Input for this task section start
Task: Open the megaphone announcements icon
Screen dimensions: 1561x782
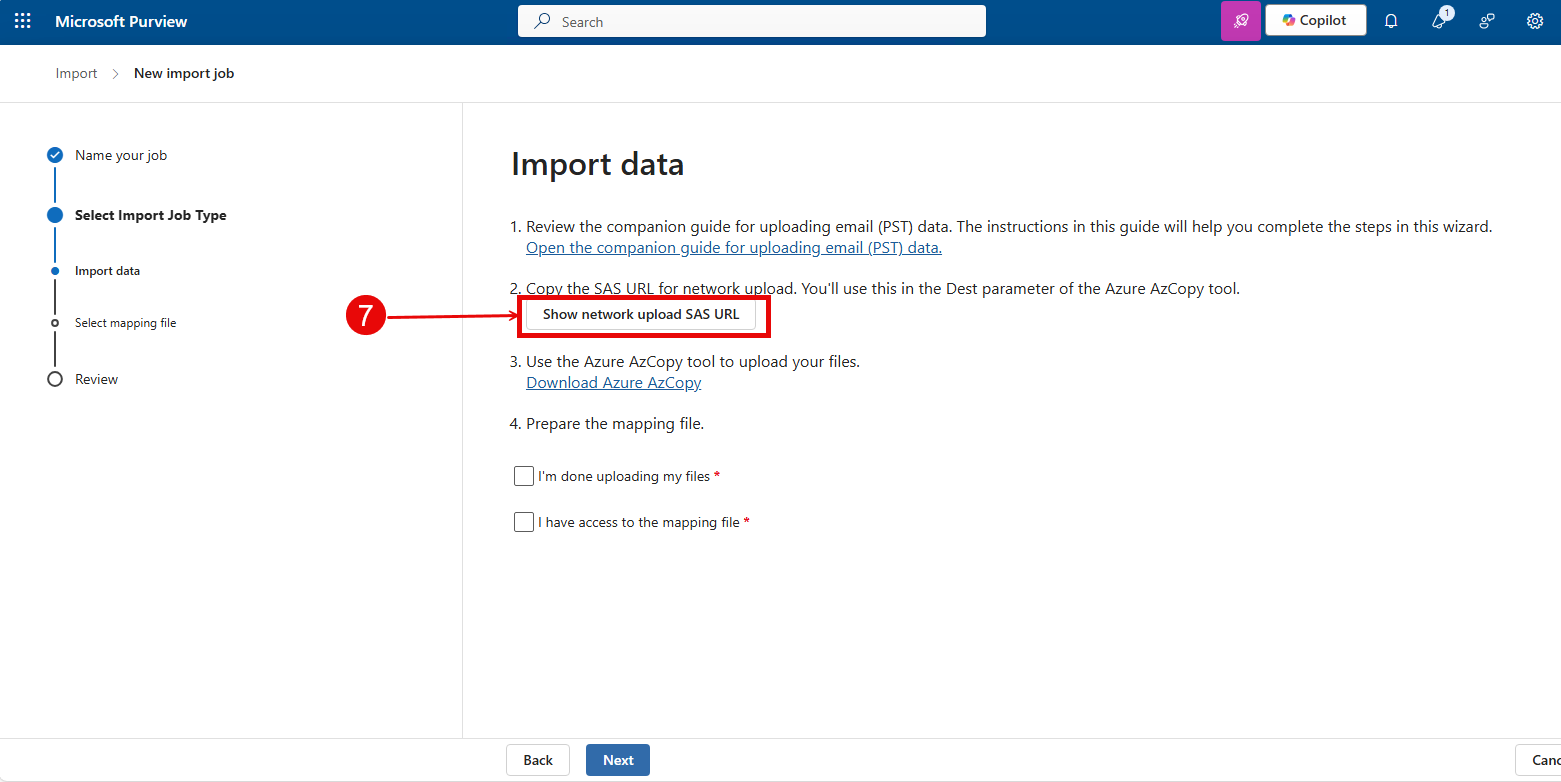Action: tap(1439, 21)
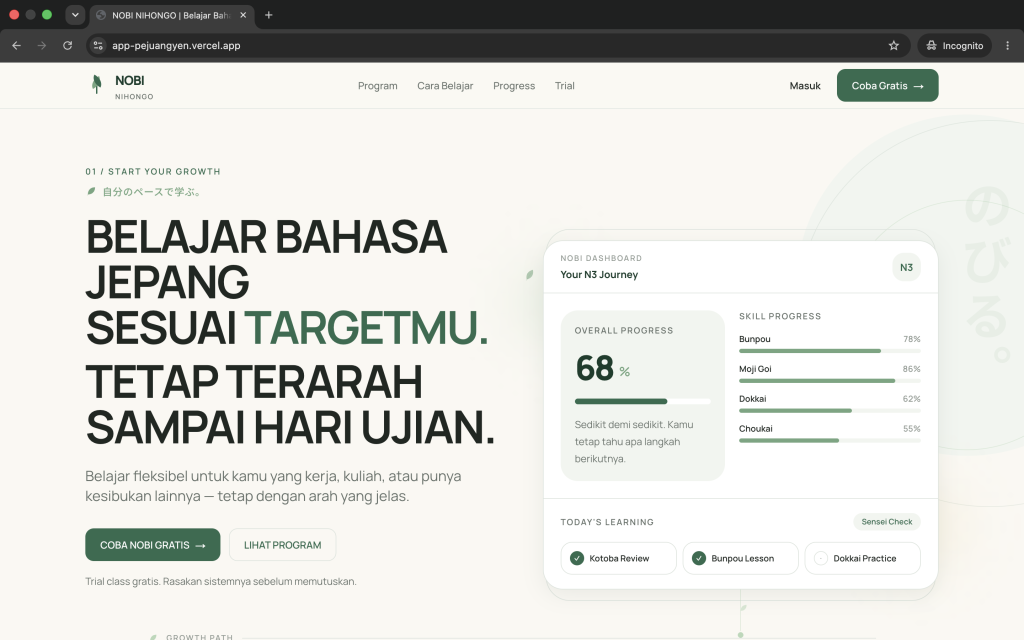
Task: Open the Program nav menu item
Action: click(377, 86)
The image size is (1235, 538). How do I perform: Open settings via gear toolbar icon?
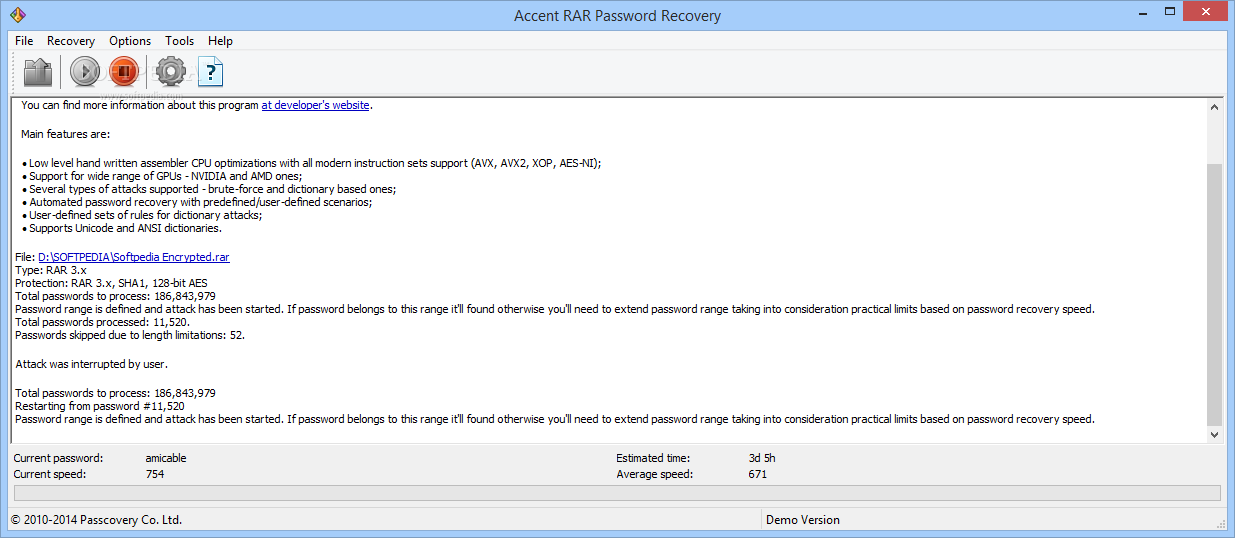[x=171, y=72]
Input for this task section end
**Problem details:** Quote every record above exactly, leaving out any pictures.

**Written answer:**
Task: Open the megaphone announcements icon
Screen dimensions: 1561x782
Action: tap(1439, 21)
Task: Open the Program nav menu item
Action: click(377, 86)
The image size is (1235, 538). How do I perform: Open settings via gear toolbar icon?
[x=171, y=72]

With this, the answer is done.